Sundiata Gaines Was Shot in the Neck at the Age of 4

by November 11, 2011

Sundiata Gaines, a point guard for the New Jersey Nets (best known for having played a dramatic role in one random game as a Utah Jazz member), tells the NY Daily News about a harrowing experience when he was a toddler: “He’s 4 years old, decades from becoming a point guard on the Nets. He’s standing in front of a photocopy store, looking in the window while waiting for his brother to return from the supermarket. The family needs groceries, or maybe something else. Gaines can’t remember. A man with a suitcase walks up to the store. He’s an off duty police officer, an NYPD detective, but that’s not understood until later. The suitcase drops. ‘I knew something was wrong. I knew I was bleeding,’ Gaines says. ‘I didn’t want to touch it, but my mother was over there panicking. It kind of felt like a quick sting. I was kind of alert at the moment. I was calm. And then my mother started panicking, then I’m in a state of panic – what’s going on, what’s going on.’ Gaines was shot in the neck. The bullet went through the right side and out the back under his hairline. One inch in another direction and it would have ripped through his jugular vein, killing the toddler.

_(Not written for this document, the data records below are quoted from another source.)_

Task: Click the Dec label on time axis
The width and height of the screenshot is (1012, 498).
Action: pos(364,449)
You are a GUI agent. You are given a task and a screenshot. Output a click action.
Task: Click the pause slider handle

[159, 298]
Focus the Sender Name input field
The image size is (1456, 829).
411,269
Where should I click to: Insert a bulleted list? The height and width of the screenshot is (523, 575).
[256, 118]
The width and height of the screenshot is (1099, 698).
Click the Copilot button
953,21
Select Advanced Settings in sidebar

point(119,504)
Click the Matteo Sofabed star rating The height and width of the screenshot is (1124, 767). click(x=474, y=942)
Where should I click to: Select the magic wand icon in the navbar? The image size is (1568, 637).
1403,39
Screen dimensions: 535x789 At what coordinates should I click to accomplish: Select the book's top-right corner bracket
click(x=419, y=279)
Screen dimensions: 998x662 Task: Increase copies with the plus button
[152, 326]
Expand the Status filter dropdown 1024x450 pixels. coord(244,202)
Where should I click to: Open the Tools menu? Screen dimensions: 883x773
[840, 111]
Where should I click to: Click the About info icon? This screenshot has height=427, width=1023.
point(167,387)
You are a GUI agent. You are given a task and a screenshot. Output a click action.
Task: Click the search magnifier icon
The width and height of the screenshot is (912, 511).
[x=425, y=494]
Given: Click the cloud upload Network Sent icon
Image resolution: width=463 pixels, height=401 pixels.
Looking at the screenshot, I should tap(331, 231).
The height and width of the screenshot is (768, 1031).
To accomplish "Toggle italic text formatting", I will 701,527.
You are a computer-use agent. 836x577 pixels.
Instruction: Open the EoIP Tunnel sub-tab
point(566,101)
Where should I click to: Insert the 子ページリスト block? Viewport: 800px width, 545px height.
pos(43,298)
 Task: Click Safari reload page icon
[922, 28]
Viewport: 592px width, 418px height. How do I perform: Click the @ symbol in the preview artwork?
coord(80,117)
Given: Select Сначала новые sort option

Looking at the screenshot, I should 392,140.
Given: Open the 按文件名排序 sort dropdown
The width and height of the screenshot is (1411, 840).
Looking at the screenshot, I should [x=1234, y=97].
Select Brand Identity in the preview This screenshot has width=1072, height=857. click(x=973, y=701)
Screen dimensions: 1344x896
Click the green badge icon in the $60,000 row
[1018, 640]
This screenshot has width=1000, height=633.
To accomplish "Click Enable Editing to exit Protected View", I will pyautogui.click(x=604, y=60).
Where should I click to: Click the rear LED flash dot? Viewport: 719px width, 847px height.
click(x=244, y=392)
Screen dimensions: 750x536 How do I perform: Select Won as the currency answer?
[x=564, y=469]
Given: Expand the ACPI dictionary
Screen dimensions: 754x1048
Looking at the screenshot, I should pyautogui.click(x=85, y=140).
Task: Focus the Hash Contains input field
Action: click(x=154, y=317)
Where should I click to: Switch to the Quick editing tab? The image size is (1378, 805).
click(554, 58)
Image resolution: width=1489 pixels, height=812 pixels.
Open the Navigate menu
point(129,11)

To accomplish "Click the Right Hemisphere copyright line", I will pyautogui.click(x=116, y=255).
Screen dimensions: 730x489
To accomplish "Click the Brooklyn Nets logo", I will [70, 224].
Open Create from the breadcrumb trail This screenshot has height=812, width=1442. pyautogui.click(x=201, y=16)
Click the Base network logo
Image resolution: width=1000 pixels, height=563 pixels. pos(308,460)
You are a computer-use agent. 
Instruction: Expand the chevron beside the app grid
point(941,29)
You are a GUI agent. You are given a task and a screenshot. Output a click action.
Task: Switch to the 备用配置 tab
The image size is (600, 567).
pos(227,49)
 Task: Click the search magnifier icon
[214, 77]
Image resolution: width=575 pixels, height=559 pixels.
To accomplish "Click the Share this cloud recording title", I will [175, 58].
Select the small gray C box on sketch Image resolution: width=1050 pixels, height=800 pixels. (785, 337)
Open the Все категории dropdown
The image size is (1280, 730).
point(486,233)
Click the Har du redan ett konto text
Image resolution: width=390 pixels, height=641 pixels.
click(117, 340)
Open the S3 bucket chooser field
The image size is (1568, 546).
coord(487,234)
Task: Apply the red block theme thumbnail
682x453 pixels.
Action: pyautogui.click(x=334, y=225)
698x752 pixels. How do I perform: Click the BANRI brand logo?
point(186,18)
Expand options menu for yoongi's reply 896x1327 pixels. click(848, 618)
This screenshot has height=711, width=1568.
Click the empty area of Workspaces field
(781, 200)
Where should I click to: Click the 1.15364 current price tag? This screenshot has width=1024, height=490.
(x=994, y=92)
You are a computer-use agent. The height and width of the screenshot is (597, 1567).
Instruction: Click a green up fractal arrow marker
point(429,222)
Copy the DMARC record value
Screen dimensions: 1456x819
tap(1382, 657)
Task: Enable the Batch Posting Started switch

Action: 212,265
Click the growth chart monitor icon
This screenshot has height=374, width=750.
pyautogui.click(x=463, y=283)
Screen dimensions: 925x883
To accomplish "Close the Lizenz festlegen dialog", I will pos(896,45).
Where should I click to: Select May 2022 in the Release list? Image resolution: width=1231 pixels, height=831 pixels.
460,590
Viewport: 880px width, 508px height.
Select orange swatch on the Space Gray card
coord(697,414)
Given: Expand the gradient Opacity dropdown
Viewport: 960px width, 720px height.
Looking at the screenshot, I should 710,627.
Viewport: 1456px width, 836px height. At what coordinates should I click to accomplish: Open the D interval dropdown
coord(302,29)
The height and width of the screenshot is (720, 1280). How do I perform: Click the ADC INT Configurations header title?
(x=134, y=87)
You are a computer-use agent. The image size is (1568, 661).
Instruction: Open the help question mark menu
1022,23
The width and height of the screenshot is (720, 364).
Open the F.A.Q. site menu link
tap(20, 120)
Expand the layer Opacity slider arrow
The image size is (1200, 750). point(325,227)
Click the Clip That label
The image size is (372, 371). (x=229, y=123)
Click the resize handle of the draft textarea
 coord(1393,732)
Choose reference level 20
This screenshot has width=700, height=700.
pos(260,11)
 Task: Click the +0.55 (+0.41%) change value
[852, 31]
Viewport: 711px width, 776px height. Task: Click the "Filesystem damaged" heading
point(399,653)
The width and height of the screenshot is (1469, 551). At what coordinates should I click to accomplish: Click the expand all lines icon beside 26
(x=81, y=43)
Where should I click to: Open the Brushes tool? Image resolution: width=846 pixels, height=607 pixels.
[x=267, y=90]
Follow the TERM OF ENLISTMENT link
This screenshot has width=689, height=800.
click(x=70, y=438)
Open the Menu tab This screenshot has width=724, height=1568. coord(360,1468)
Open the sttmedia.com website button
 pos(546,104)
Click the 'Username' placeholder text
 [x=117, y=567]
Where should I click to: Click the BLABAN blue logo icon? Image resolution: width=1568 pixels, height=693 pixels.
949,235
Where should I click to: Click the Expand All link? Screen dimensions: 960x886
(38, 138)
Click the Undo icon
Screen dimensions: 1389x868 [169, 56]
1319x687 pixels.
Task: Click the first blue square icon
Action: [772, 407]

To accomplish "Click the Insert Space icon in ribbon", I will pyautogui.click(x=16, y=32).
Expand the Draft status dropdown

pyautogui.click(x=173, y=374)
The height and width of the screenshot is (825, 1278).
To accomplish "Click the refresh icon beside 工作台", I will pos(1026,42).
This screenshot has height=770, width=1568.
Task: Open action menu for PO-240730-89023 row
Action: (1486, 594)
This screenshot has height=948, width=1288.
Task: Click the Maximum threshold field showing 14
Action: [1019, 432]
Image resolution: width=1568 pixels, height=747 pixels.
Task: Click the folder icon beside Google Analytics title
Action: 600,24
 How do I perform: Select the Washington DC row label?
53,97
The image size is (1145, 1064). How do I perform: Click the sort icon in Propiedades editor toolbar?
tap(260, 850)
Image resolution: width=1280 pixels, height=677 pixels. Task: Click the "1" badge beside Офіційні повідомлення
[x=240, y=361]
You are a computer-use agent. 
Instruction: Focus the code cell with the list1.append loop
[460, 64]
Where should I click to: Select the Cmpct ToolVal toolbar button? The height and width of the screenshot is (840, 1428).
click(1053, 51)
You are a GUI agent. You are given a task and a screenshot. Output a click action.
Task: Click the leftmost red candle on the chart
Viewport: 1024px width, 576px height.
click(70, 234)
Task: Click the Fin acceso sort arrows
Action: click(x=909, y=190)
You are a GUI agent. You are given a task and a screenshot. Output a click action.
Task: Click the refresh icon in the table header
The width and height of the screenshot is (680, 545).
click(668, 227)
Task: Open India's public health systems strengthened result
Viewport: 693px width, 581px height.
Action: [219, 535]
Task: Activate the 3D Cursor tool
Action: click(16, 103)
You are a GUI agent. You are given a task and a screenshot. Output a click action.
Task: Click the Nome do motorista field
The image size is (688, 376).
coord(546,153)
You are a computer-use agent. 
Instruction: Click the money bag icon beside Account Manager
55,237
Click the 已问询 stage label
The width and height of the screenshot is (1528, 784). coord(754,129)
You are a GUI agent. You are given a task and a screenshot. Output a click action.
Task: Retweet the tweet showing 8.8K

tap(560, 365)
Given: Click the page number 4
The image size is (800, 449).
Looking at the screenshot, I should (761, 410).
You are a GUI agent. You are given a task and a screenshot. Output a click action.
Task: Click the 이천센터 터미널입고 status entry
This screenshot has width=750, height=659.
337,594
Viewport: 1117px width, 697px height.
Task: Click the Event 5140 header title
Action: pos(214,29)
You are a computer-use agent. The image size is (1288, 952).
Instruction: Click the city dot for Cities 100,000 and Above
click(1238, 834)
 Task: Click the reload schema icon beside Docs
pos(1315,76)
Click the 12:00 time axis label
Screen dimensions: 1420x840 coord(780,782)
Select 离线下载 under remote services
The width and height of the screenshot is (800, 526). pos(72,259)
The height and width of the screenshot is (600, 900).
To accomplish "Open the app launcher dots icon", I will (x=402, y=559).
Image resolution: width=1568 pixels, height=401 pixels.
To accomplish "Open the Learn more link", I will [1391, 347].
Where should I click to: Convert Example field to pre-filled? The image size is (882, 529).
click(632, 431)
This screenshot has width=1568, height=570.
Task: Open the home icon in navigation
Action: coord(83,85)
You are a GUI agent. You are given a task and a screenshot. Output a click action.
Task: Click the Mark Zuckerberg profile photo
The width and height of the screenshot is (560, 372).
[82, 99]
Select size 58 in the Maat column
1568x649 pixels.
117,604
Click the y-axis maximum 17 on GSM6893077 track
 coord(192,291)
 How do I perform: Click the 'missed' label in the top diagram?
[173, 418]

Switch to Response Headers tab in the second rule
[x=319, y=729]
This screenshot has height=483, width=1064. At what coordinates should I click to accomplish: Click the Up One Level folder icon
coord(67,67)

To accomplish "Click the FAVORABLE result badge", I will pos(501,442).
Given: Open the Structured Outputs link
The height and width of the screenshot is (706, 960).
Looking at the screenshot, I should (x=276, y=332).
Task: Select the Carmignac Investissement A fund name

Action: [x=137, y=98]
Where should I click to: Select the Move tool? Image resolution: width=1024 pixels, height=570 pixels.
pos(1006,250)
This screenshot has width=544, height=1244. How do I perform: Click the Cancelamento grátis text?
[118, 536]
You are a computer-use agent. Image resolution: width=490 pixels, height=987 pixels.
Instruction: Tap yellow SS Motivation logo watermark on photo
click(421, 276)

Somehow the impact between the sidewalk and the suitcase triggered the gun inside, and apparently Gaines was standing in the wrong place. An ambulance arrived and the medics cut off his clothes. ‘I remember details like it was yesterday,’ he says. To the average person, a vivid preschool memory might be as innocuous as a climb up the monkey bars, or as special as the first time setting eyes on a sibling. For Gaines, it’s getting accidentally shot by a police officer blocks away from what would become the Barclays Center. It’s sitting in a hospital for two weeks, sometimes alone. It’s carrying around shock and silence for years, allowing it to ‘kind of become me as a person.’ Then it’s transforming the experience into inspiration. ‘It reminds me, you got a second chance at life, so you’re here for a reason,’ he says.”